Voice interfaces find their place
Voice has moved past the hype phase: in the US alone, 157.1 million people are expected to use voice assistants by the end of 2026. Design leaders can expect a rise in context-aware, multimodal experiences. These interfaces fluidly combine voice, touch, and visuals based on users' actions. Good UX design now considers when people’s hands are busy or their environment makes typing impractical.
Micro-interactions become the language
Remember when those little animations and hover effects were extras designers added at the end of a project, like icing on the cake? A button changing color, a progress bar filling up, a small celebration when you complete a task... we treated them like decorative touches.
These micro-interactions have become the way interfaces communicate with users, acknowledging actions without forcing people to stop and read confirmation messages. An interface without them feels lifeless, like talking to someone who never looks up while you're speaking.
AR moves from demo to daily use
I've sat through dozens of impressive AR demos at conferences over the years, seen some cool stuff, and then gone back to my office thinking "when would I actually use this in real work?”
That gap between impressive demo and daily tool is starting to close. Retail companies are letting you see furniture in your living room before you buy it, and design teams are walking through 3D models in the real spaces where those designs will live.
AR starts making sense when it solves a real problem better than looking at flat images on a screen, and more companies are finding those problems worth solving.
Personalization without crossing the line
Users want personalized experiences until they realize what the system needs to know to deliver them. Predicting what you need before you ask sounds helpful, but it requires constant behavior tracking to work.
Take Netflix's recommendation algorithm. It works well because users opted into a service built around personalization. Compare that to a retail website that tracks your browsing across dozens of unrelated sites to show you ads for products you looked at once. Same technology, completely different user perception of whether it's helpful or invasive.
The best enterprise software gives users control over how much the system adapts to them and makes privacy settings visible. 2026 may be the year companies figure out how to adapt to user preferences without invasive tracking.

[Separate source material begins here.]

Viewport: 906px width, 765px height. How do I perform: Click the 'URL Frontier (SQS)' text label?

Accessibility gets built in, not added on
Accessibility can't be an afterthought or a compliance checkbox anymore. In one of my latest Forbes articles, I discussed how accessible design can drive ROI and become a genuine competitive advantage.

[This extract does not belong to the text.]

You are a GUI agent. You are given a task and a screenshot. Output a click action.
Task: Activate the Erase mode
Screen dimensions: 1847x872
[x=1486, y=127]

When you design for cognitive differences from the start, everyone benefits. For instance, motion-sensitivity toggles help people with ADHD, and those who just get dizzy from animations.
I expect accessibility to become one of the defining topics in UX design over the coming years, given its potential to improve how we build products.

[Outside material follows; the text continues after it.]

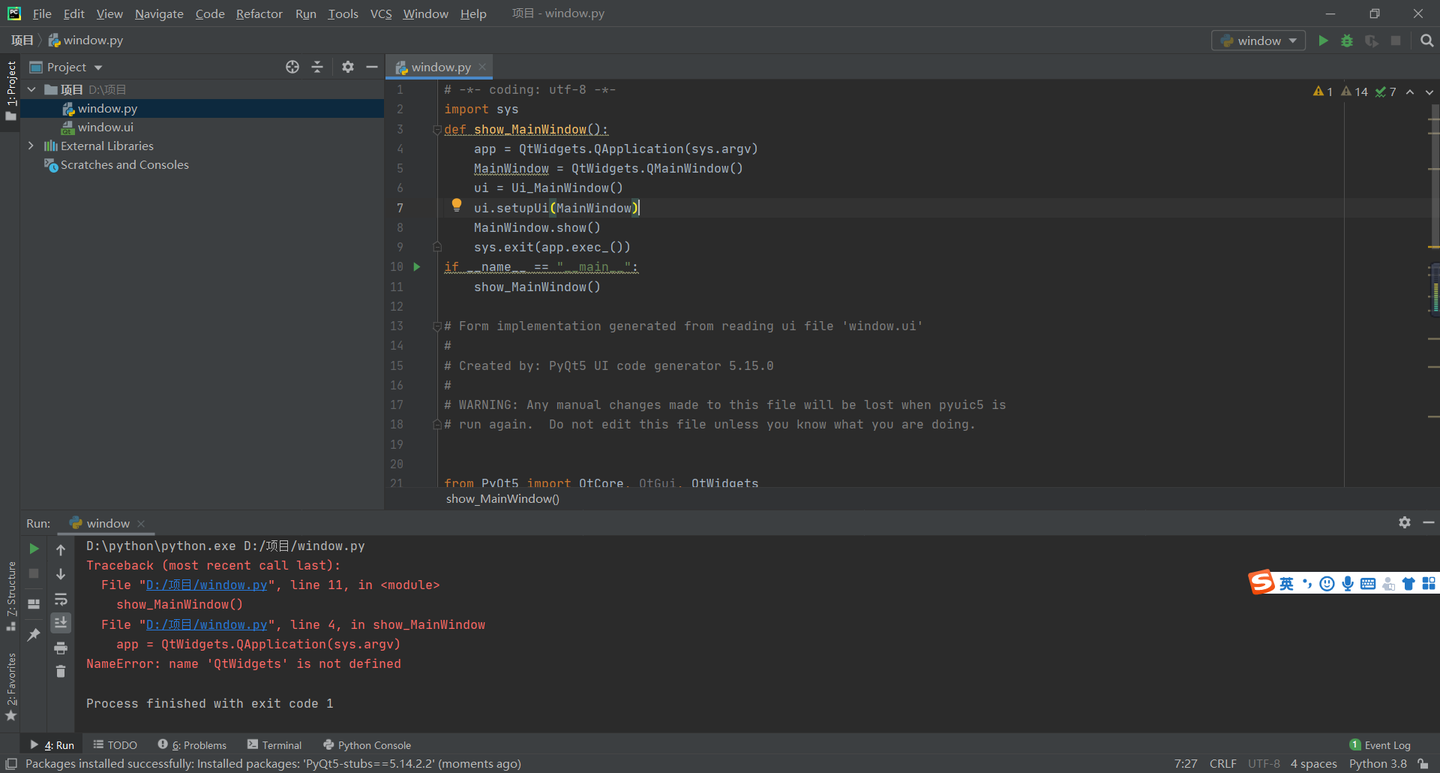Open Run panel settings gear icon
This screenshot has height=773, width=1440.
pyautogui.click(x=1404, y=523)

Cross-platform UX that works
Users constantly switch between their phones, tablets, laptops, and smartwatches. They commute to work, spend hours at the office, take lunch breaks, head home, and expect their experience to follow them.
True cross-platform UX means your work follows you wherever you go. Start a task on mobile, continue on desktop, and finish on tablet without thinking about it. We'll see this becoming a much bigger part of business conversations in 2026.